Mustek 530z Review
Mustek's MDC530Z is the 5-megapixel little brother to the 8-megapixel MDC832Z, and includes many of the same features, like a 3x optical zoom lens, 2.0-inch LCD, and metal accented body. This point-n-shoot model offers the beginner fully automatic operation with its Auto, Portrait, Landscape, Sports, and Night Scene modes, while still enabling the novice user to change settings for ISO, White balance, Metering and Focus mode with its Program AE mode.
Like the 832Z, ergonomics are good. While this is no "ultra-compact" camera, it is small enough to be tucked away in your jeans pocket or a small handbag, yet large enough to fit comfortably in your hands. The metal accented body offers some degree or rigidity, ensuring it will survive the active user's lifestyle. The various controls are well placed and functional, and the onscreen menu system is easy to navigate. Like we saw on its big brother, the 2.0-inch LCD worked well as long as you are not in the bright sunlight, the display is very reflective and you will find yourself cupping it to see the subject; this is also when the optical viefinder comes in handy. Indoors or in marginal lighting conditions, the display "gains up" to help brighten your subject.
The 530z's shooting performance was sluggish. Power up to first image captured was about 3.4 seconds. Shutter lag, the delay between depressing the shutter button and capturing the image, measured 3/10 of a second when pre-focused and 1 second including autofocus. When capturing a sequence of images, the shot to shot delay averaged about 4.2 seconds without the flash and 6 - 8 seconds with flash, depending on the distance from the subject and battery life. These times are slower due to the fact that you can not turn off image preview; which is about 1 second. The 530Z does offer a burst mode that allowed me to capture 3 shots in 2.7 seconds. It then takes about 5 seconds for the camera to preview and process the shots, before you can continue shooting. Our tests were done using an Sandisk Extreme 512MB SD card, 5M *** quality, Program Auto mode, flash off, and all other settings at default (unless otherwise noted.) Times may vary depending on lighting conditions, camera settings, photographer response, media, etc.
Image quality when using the 5M *** mode was good for a camera in this price range. Our outdoor samples are sharp, well exposed, and color saturation is pleasing. Noise levels are normal in high and low contrast areas, although, I did notice above average amounts of Chromatic Aberrations (purple fringing around highlights.) It seems that the 530Z favors portrait photography. Using the dedicated Portrait mode produced great results both indoors and out. Although it has a maximum flash range of 8.9 feet, I found it produced good exposure in marginal lighting from about 5 or 6 feet away. And outdoors, it worked well as a Fill-in flash. Overall, our people shots show nice facial detail and natural looking skin tones.
The 530z allows you to capture video at 320x240 (fixed 20fps) with audio. The length of a clip is limited only by the amount of available memory. Like we saw on the 832z, our movie samples were not the greatest, with visible compression noise, and an overall blurry look. I also noticed that the microphone is very sensitive to loud noise.
The 530z is powered by a pair of standard AA type batteries. While you can use Either Alkaline or NiMH batteries, we always recommend the NiMH. They offer better life and they'll save you money in the long run. Battery life was not what we have come to expect from a consumer model. I exhausted two pairs of 2500 mAh cells, and only captured about 70 sample images and concluded many of our other tests. Luckily, this model does feature an optical viefinder, which will help save precious battery power.

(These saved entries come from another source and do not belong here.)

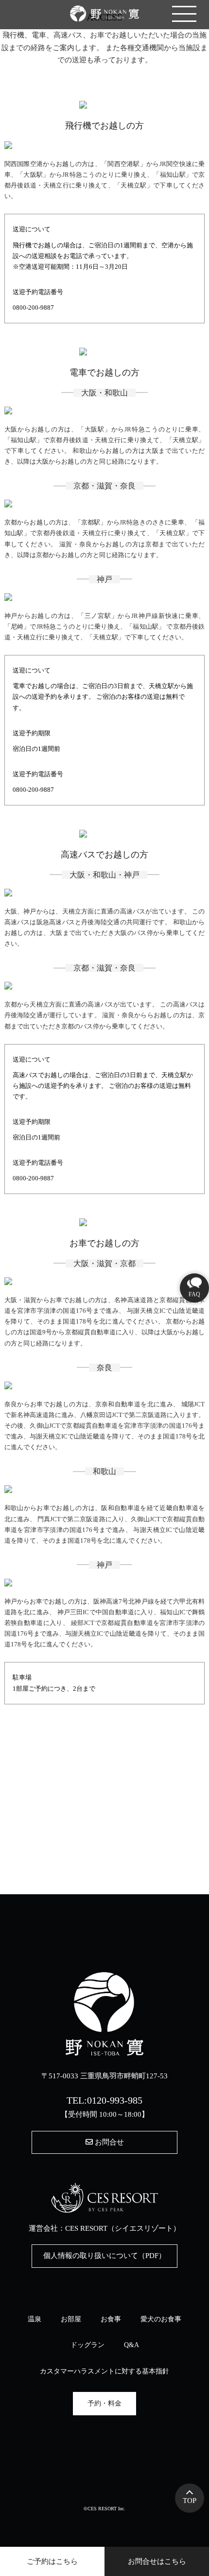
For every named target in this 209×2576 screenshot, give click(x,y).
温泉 (34, 2319)
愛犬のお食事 (160, 2319)
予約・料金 (104, 2403)
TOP (189, 2500)
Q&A (131, 2345)
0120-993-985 (114, 2100)
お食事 (111, 2319)
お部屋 (71, 2319)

Bottom line - with an MSRP of only $179(US) the Mustek MDC530Z is a tempting model. While it does capture nice 5-megapixel images (that actually look better than its 8-megapxiel big brother the MDC832Z), its sluggish performance and poor movie mode really bring it down. If you're in the market for an affordable point-n-shoot, we suggest you look into some models from some other manufactures, like Canon's PowerShot A430, Sony's Cyber-Shot S90 or Panasonic's Lumix LS2 just to name a few.